# Task to complete:
Go through the lines below and copy each one that holds the string "height".
**** Data provided
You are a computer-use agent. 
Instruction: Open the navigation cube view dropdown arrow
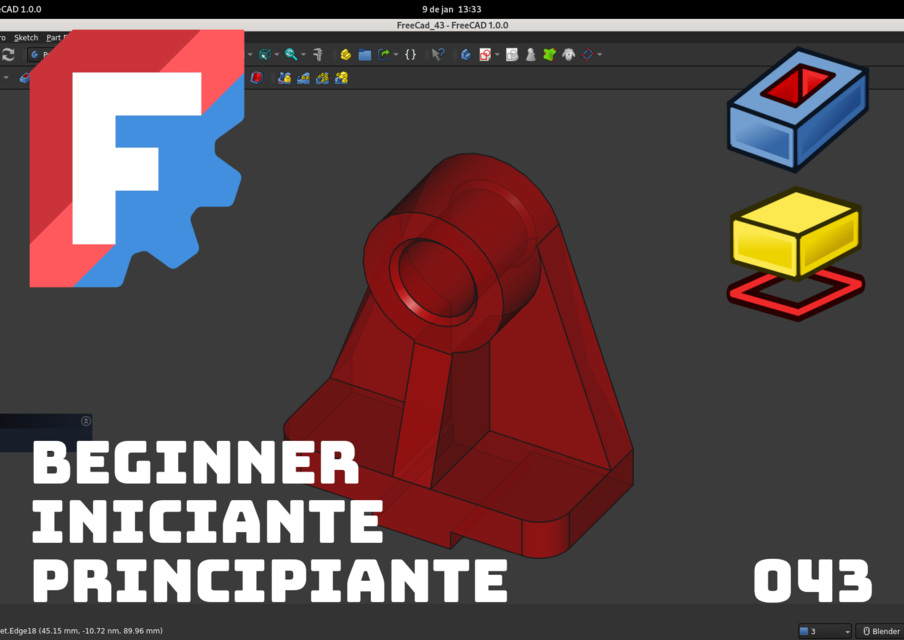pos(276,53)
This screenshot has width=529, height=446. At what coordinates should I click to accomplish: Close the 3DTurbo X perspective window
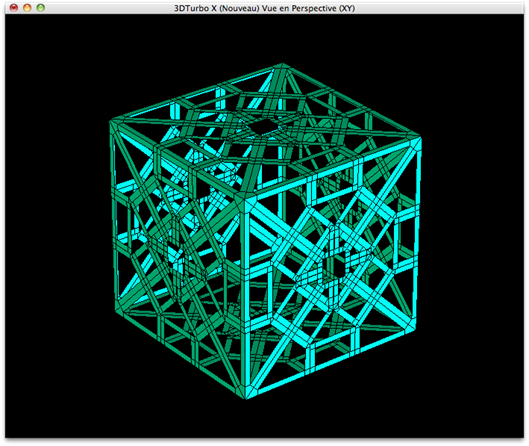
********
**** Data provided
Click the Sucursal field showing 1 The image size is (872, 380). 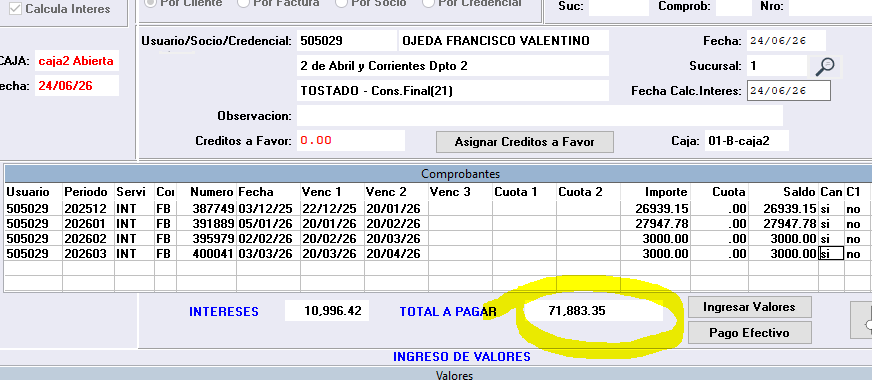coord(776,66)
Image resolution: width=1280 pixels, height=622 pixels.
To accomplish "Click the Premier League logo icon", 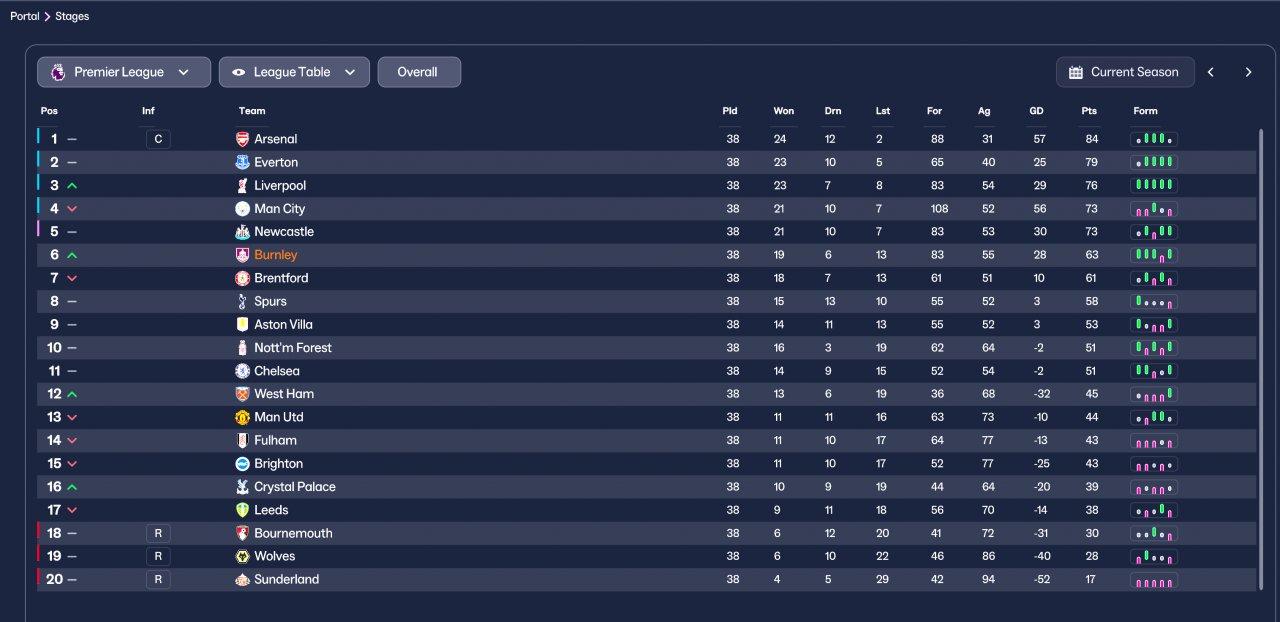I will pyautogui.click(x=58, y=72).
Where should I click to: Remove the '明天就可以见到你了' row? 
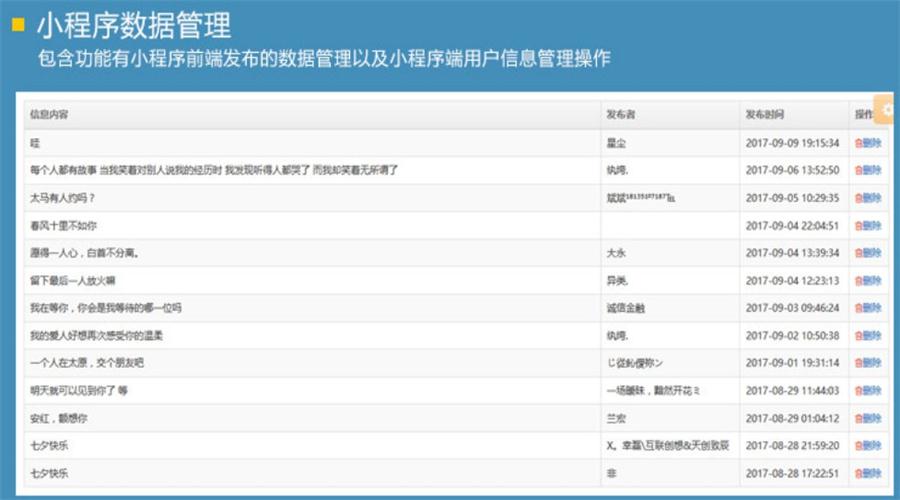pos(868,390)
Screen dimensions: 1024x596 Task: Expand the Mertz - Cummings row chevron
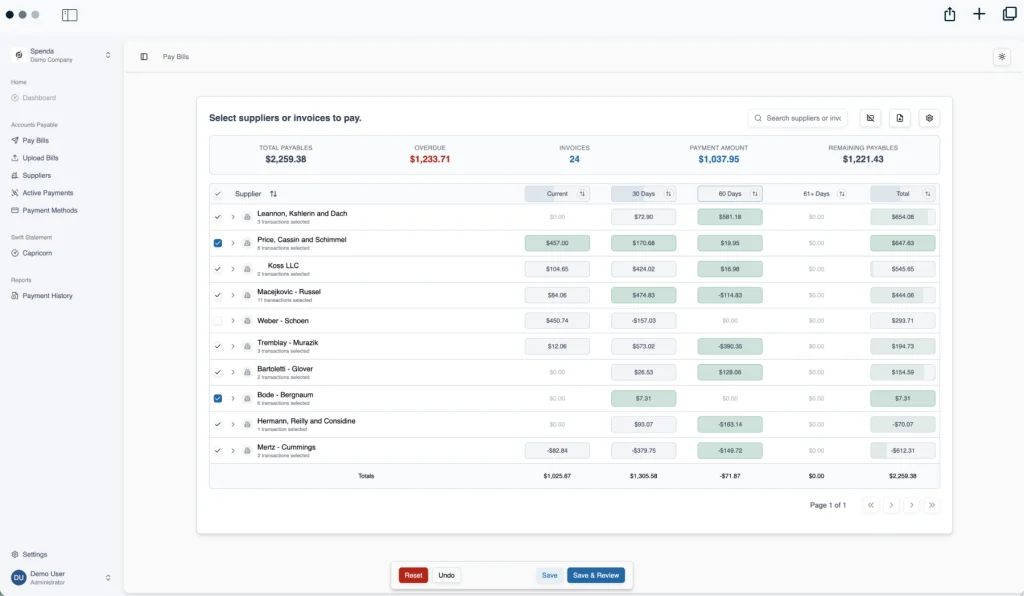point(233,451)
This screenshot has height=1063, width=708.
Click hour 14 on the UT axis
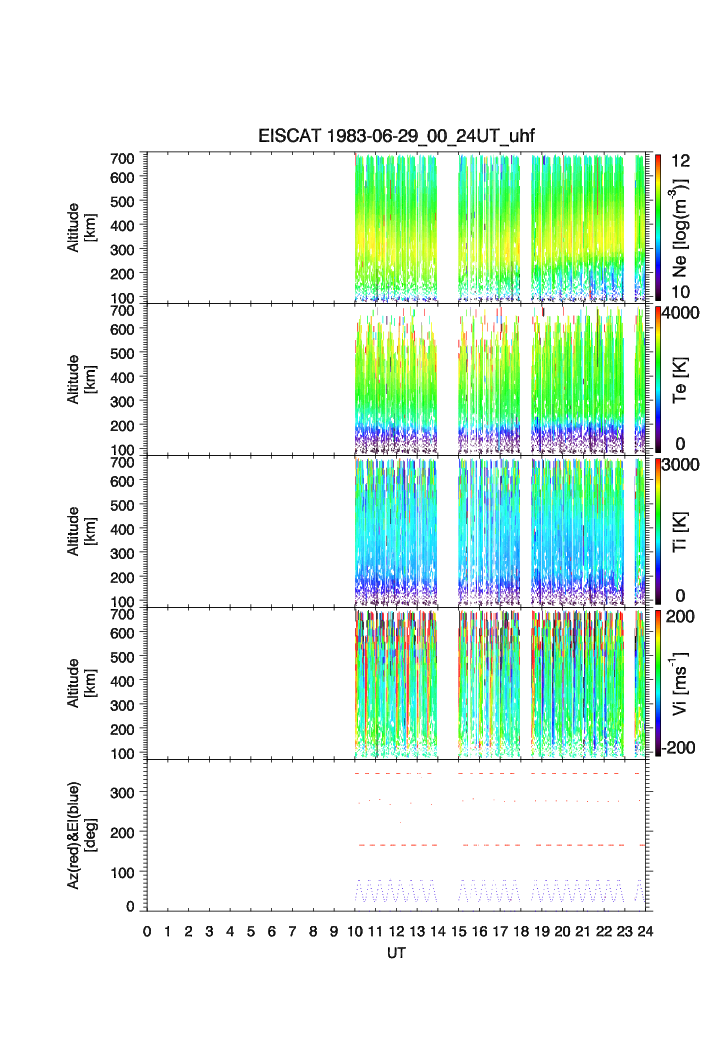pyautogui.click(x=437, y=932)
********
**** Data provided
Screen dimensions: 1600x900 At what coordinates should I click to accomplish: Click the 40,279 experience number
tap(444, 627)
********
# Answer to this task:
This screenshot has width=529, height=446. At what coordinates should I click to accomplish: Close the 3DTurbo X perspective window
Image resolution: width=1280 pixels, height=622 pixels.
This screenshot has height=1063, width=708.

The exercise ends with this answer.